- [Action item]
Copy out each line of the material in which the word "options" can be found.

- [Input data]

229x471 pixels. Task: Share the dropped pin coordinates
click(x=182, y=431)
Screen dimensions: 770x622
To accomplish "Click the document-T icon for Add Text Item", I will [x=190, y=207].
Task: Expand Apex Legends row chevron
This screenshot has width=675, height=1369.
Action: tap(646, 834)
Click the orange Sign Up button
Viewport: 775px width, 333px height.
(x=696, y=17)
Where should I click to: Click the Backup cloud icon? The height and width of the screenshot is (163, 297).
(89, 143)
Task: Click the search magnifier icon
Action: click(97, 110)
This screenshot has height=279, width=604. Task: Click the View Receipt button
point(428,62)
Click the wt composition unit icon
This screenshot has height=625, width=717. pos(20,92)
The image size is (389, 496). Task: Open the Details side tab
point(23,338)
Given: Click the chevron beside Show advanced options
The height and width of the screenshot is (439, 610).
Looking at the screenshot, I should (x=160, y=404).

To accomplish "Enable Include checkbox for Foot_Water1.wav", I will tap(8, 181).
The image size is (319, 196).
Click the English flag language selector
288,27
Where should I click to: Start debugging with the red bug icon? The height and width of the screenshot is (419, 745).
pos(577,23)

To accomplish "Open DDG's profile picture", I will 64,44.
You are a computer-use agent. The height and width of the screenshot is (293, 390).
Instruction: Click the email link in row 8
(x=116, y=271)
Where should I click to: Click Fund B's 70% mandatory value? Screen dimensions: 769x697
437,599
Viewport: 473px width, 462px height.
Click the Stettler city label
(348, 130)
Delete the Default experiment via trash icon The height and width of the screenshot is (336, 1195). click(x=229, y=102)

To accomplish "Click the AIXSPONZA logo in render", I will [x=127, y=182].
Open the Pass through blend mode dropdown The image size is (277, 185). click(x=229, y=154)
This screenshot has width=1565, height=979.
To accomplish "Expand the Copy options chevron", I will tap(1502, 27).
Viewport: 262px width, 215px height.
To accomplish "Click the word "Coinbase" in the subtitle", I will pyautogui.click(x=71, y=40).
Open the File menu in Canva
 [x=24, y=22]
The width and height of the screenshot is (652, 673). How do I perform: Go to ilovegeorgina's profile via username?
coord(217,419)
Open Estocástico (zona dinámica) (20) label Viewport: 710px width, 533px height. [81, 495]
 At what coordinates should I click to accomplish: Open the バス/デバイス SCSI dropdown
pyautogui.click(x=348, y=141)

- [Result for this exercise]
Given: Click the chevron beside Show advanced options
To accomplish "Expand the Copy options chevron", I will tap(1502, 27).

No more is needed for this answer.